--- Start of Passage provided ---

# Calling all movie fans...



## Sunshine Spirit (Feb 22, 2005)

I know the film, Shallow Hall has been out for quite a while, but I've only just got around to watching it. What an absolutely, blooming, brilliant film! I so much love a happy ending.

To watch a good comedy really helps me to ignore the Dp/Dr. If I were to write down an example of some films I've really enjoyed, would any of you recommend some films for me... please? I haven't been to the cinema or hired a movie for at least a year, so I'm sure there are many new films out there, waiting for me to enjoy. You see, I just haven't got the time to go into a shop and read the blurbs.


----------



## Sunshine Spirit (Feb 22, 2005)

Hey! Thanks ever so much, Cloverstone! 

I'm absolutely shattered, as I've been awake all night, so I can't think properly. Here a few examples of my taste in comedies;-

The Money Pit

The Three Fugitives

The Great Outdoors

Planes, Trains & Automobiles

Analyze This

Analyze That

King Pin

Liar Liar

Happy Gilmore

The Nutty Professor 1 & 2

I'll post a bigger list tomorrow, if you need me to?


----------



## Martinelv (Aug 10, 2004)

Planes, Trains & Automobiles was very, very funny. I especially loved Steve Martin as 'Ruprect', and when he was meant to have no feeling in his legs......classic stuff.


----------



## sebastian (Aug 11, 2004)

Martinelv said:


> Planes, Trains & Automobiles was very, very funny. I especially loved Steve Martin as 'Ruprect', and when he was meant to have no feeling in his legs......classic stuff.


I believe that was Dirty Rotten Scoundrals, Martin.


----------



## mcsiegs (Apr 27, 2005)

Sunshine - I LOVE your taste in comedies!! I loved the Three Fugitives movie. My favorite part was when they were hiding in the park from the police under the bushes, and Martin Short rubs Nick Nolte's face in the dirt, and then Nick Nolte looks up and says "You Godd**am A** Hole"

Planes tranes is AWESOME. Love the part where he goes up to the lady at the rental car company and curses her out...another classic line is "Do you know what would make me happy?" - "What, a couple sets of fingers and an extra set of balls?"

LIAR LIAR is great, too...

If you like obscure 80s comedies, you should see the movie Disorganized Crime.

The Great Outdoors was awesome too.


----------



## Martinelv (Aug 10, 2004)

Ah, bugger - yes, you're right Sebastian. I'm not quite myself today.

Still, it's a good film.


----------



## Guest (May 10, 2005)

heres some of my favs
-some like it hot
-Muriel's wedding
-throw mamma from the train
-naked gun
-a fish called wanda
-LA story
-National Lampoon's Vacation
-the big Lebowski
-something about Mary
-the wedding singer
-groundhog day
-housesitter
-what about Bob
-meet the parents (haven't seen meet the fockers,heard its even funnier)
-true lies
-me myself and Irene
-the cable guy
-dumb and dumber
-manhatten murder mystery


----------



## terri* (Aug 17, 2004)

--- End of Passage provided ---

> [What is needed] Can you go on with the forum thread about comedy film picks from the point where it stops? The lines that come next have no part in this.

--- Start of Information given ---

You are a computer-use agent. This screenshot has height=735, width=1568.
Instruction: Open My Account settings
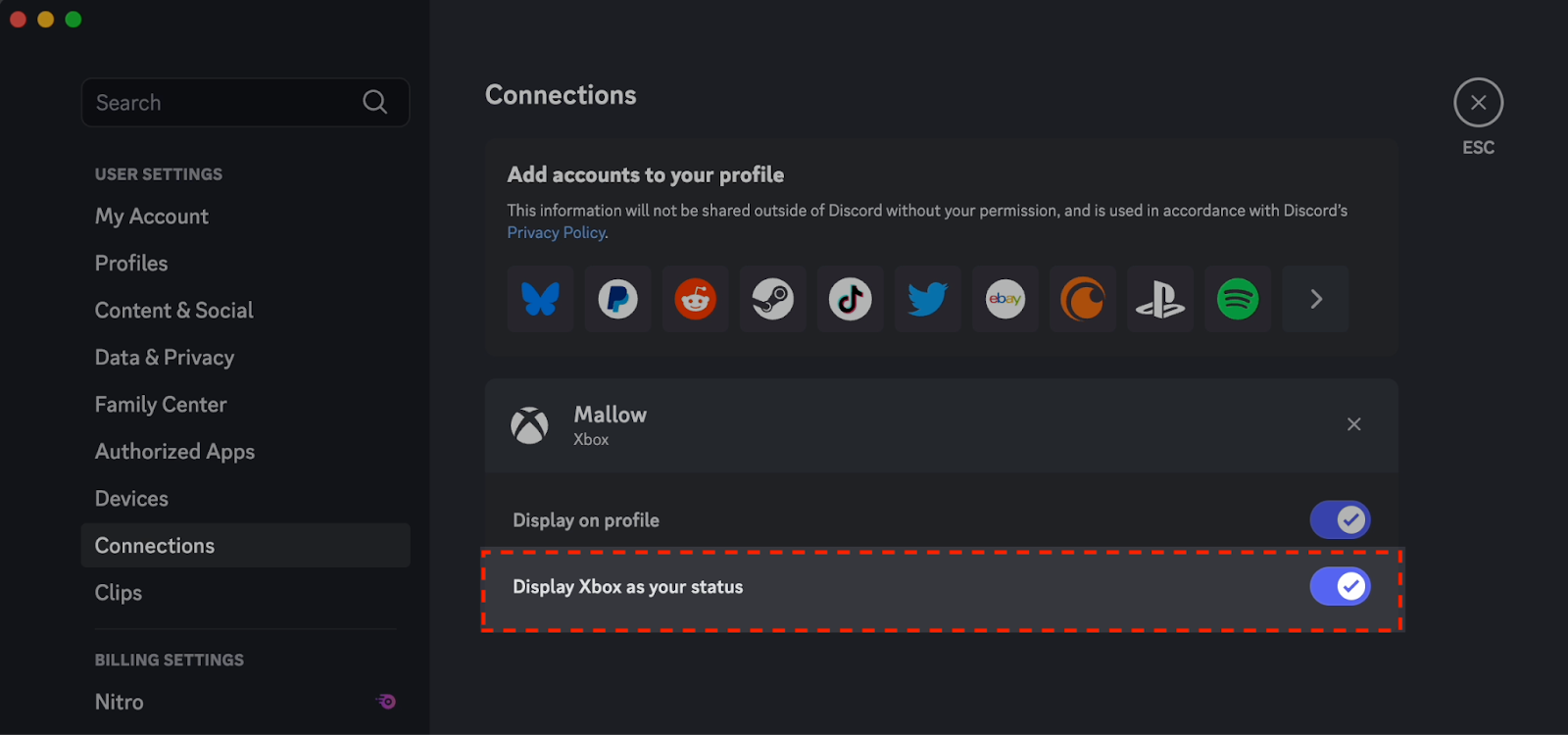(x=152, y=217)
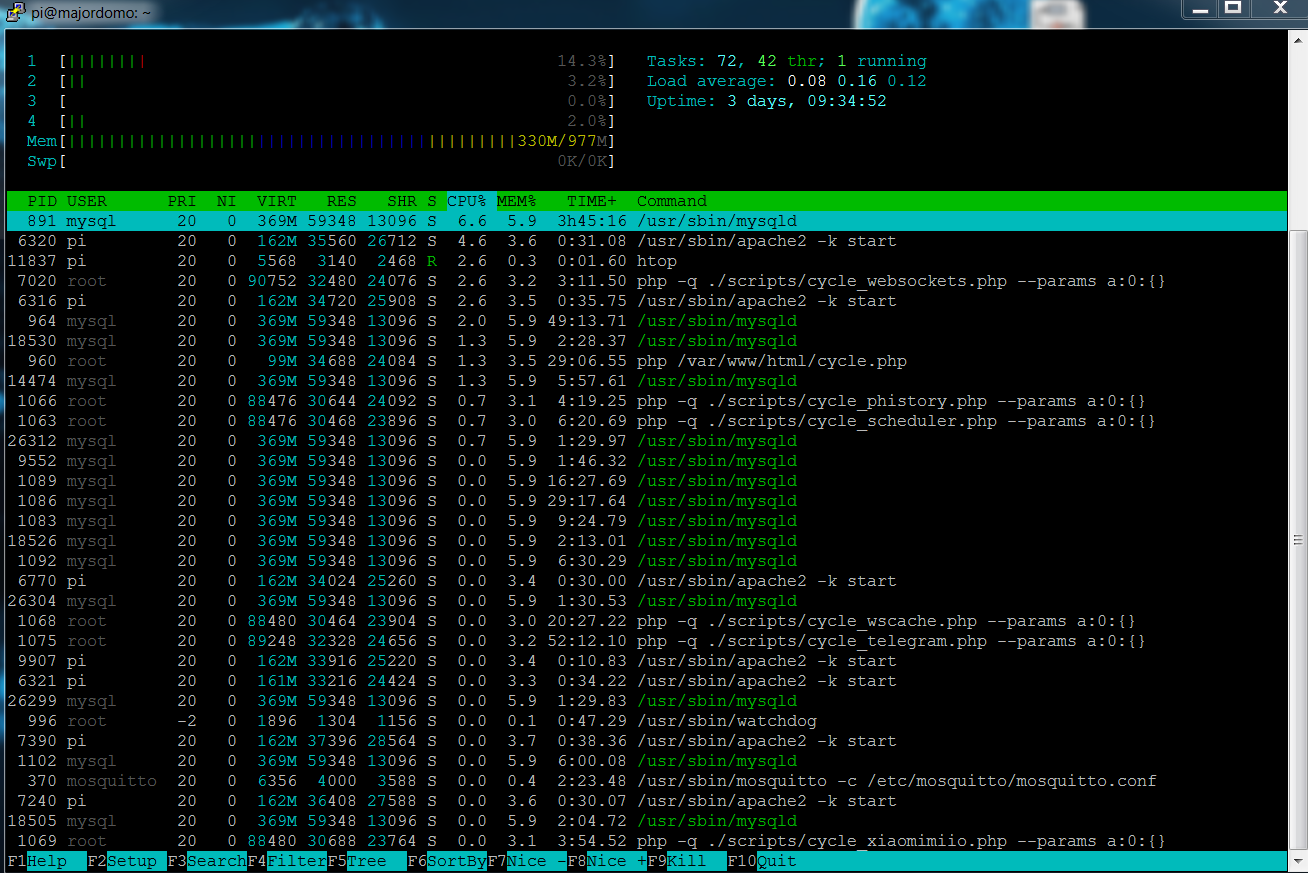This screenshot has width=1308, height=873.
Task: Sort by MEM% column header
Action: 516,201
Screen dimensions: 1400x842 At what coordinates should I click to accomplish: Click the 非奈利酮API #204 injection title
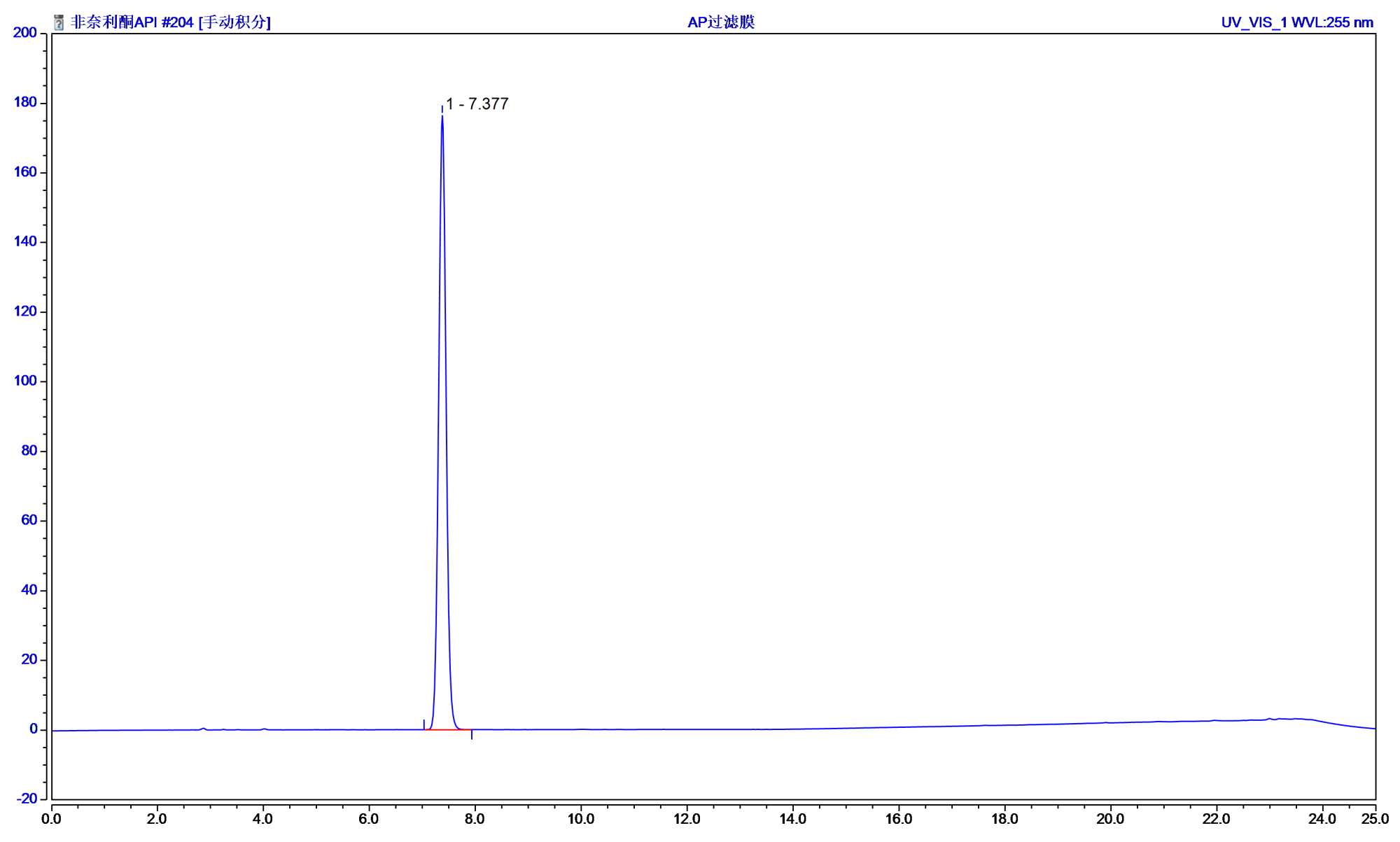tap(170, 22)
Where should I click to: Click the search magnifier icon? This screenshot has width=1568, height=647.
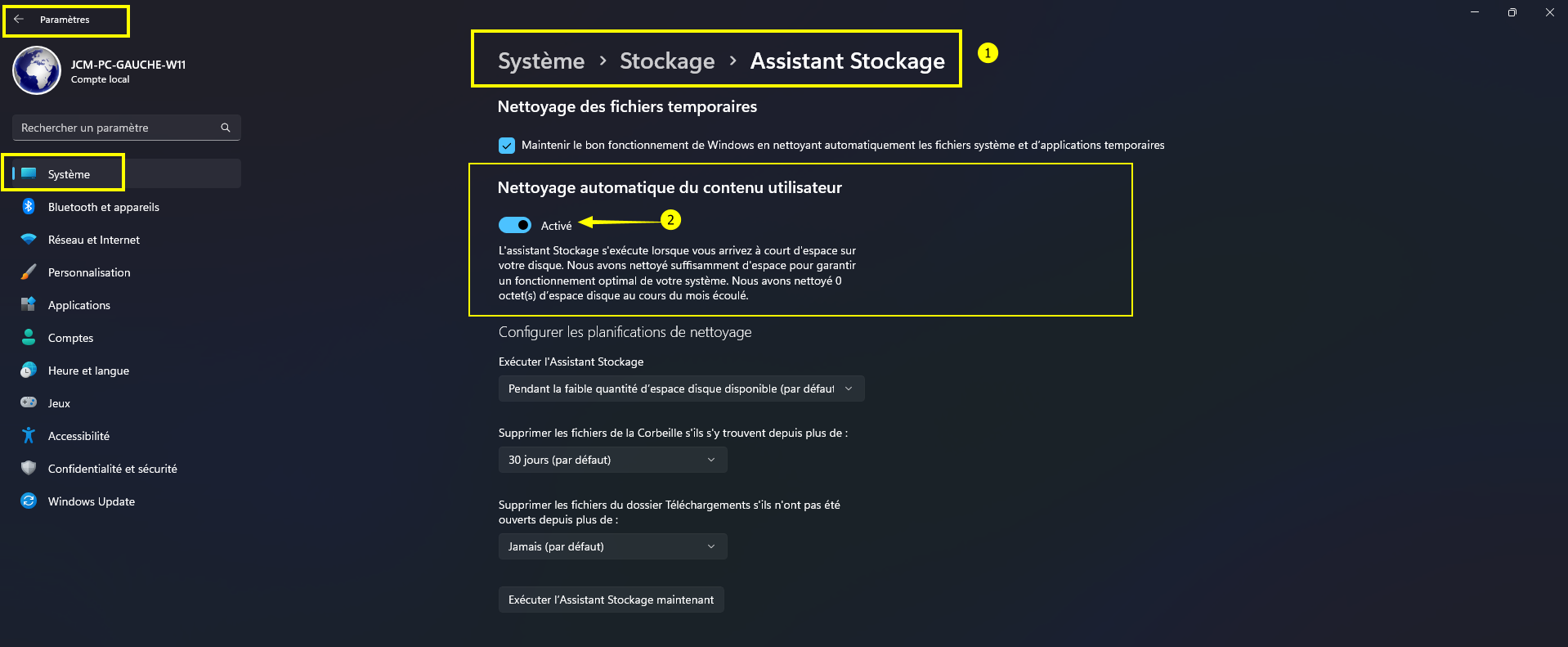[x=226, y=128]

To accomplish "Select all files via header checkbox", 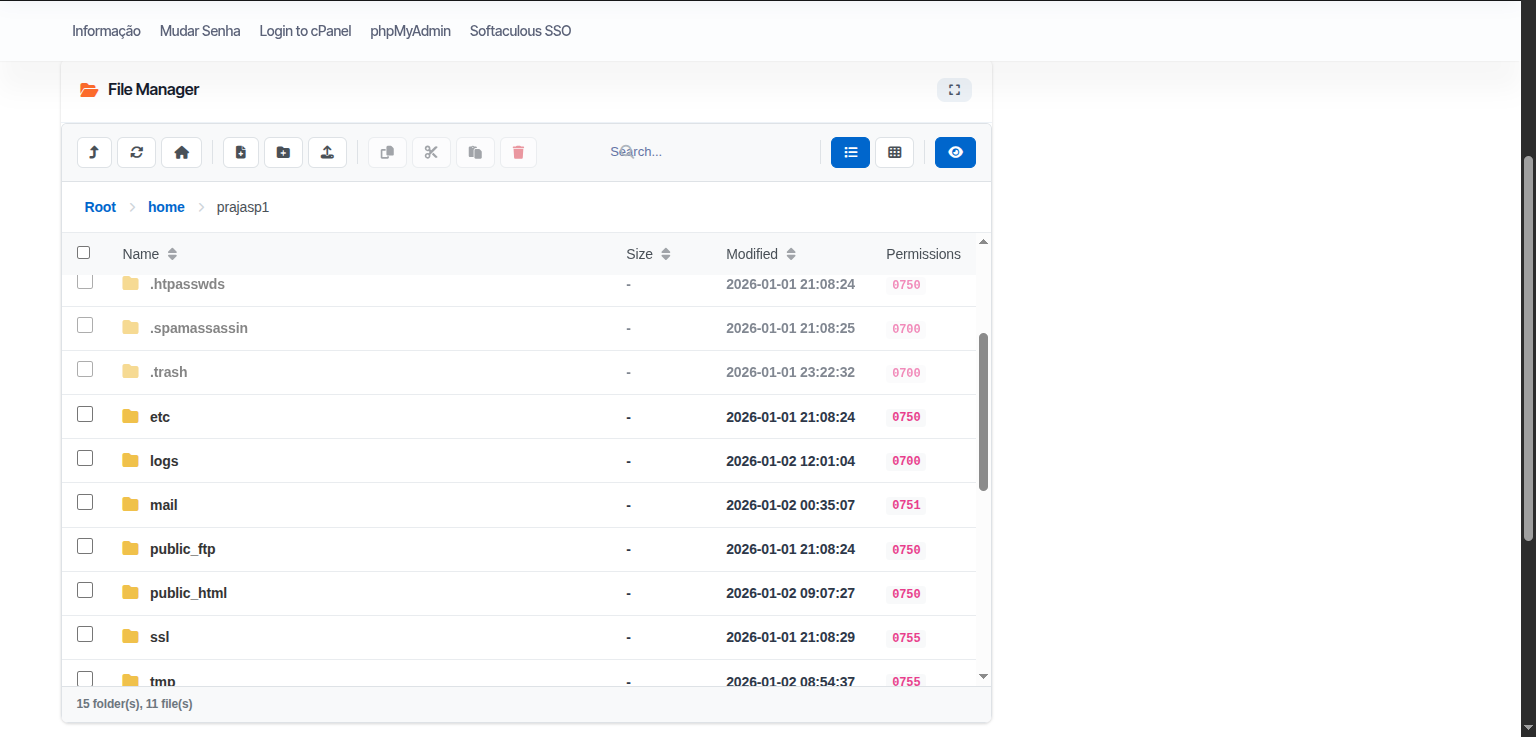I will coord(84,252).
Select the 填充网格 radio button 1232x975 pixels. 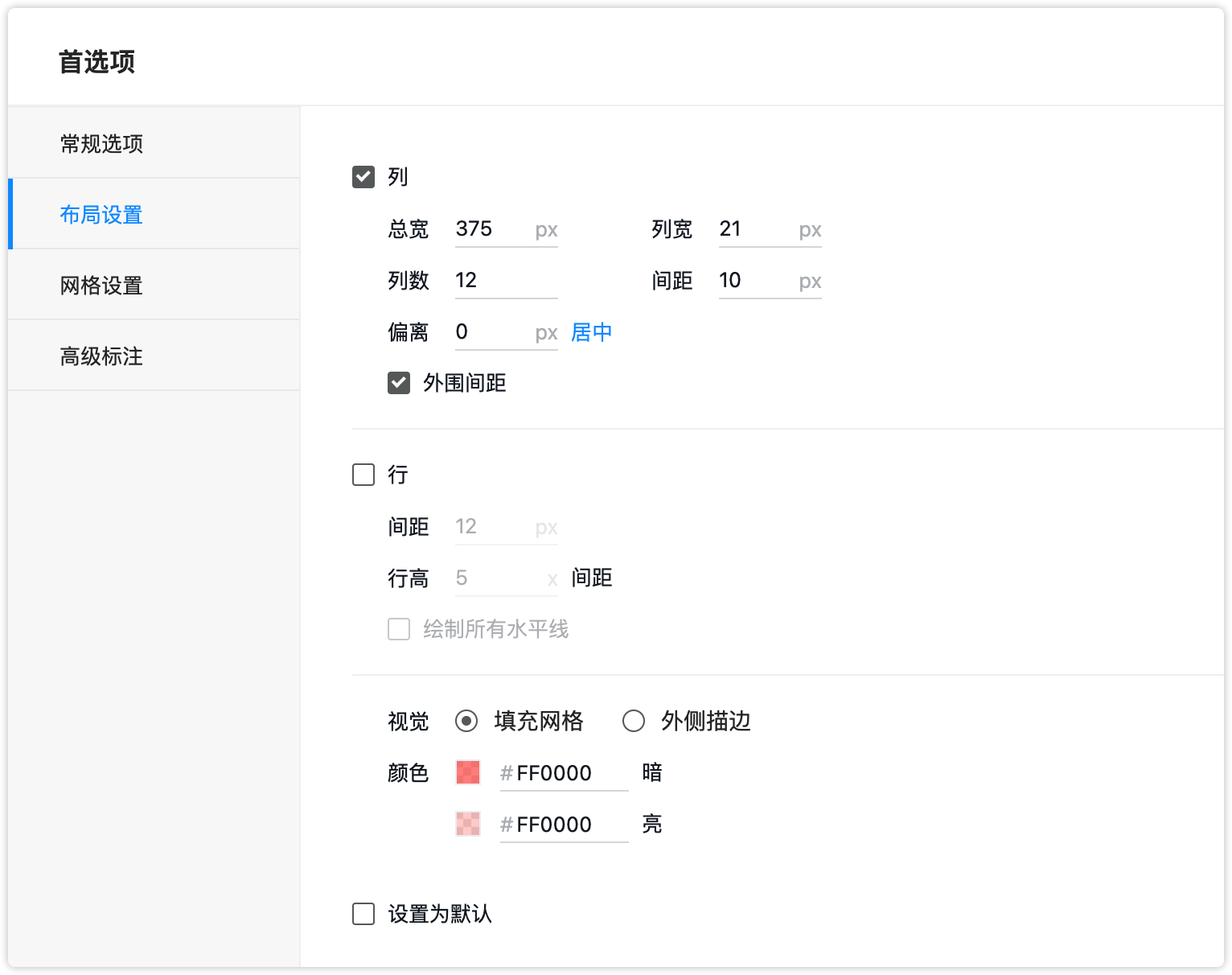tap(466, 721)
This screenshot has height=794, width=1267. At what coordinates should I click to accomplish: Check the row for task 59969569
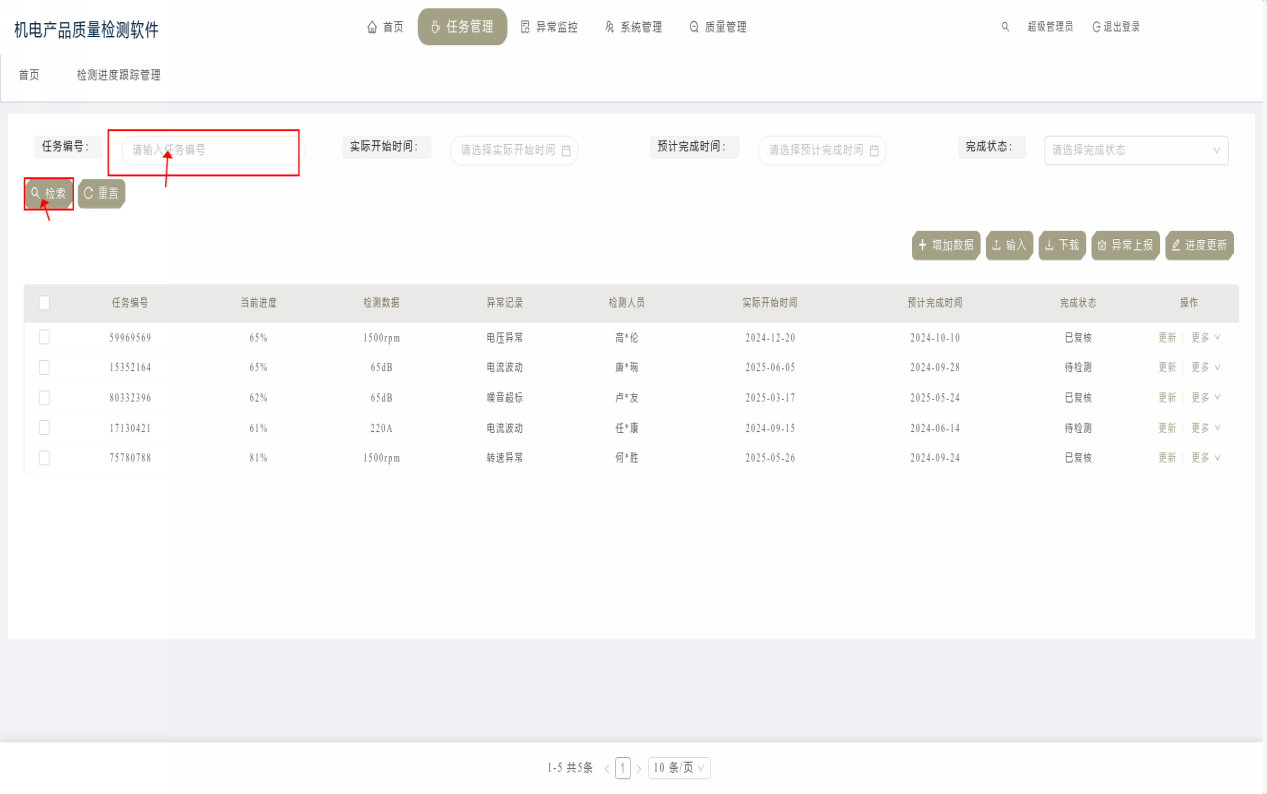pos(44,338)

--- End of Information given ---

> [Answer]
Not a comedy fan, but my daughter rented this one this weekend...I had seen the 1st one so it made it funnier...

Meet the Fockers

I think I have the name right. It really got me tickled. :lol:


----------



## Axel19 (Aug 11, 2004)

Anything that doesn't have Adam Sandler in it.


----------



## Axel19 (Aug 11, 2004)

oh 'The Machinist' was pretty good I thought. Bit of a disappointing ending though.


----------



## Guest (May 12, 2005)

What Clover and Terri not comedy fans?have to admit I'm a tad surprised because you both have a great sense of humour.

As you can see I adore comedy,doesn't take much to make me giggle,simple little soul that I am.

Last time I went to see a stand up I got rather scared because I lost my breath from laughing so hard.

As for movies I like a good laugh and a good cry.
Love drama,thrillers,mystery,romance,even some action movies like "Brave Heart".
I'm a well rounded woman.


----------



## terri* (Aug 17, 2004)

Hello well rounded woman above me, rolling those big brown eyes!

Hey, just a tad off subject, I played a neat game with a group of people this past weekend. The game is called SCENE IT. Has anyone else played it? It is all about movies...comes with a CD which you sometimes watch snippets of a movie and answer questions. We played two teams and had a ball. Has old and new movies so every age can be helpful.

Just thought I'd mention it to any of you movie buffs who also like to play games.

terri


----------



## Guest (May 12, 2005)

any movie with Bill Murray or Chevy Chase in it is genius.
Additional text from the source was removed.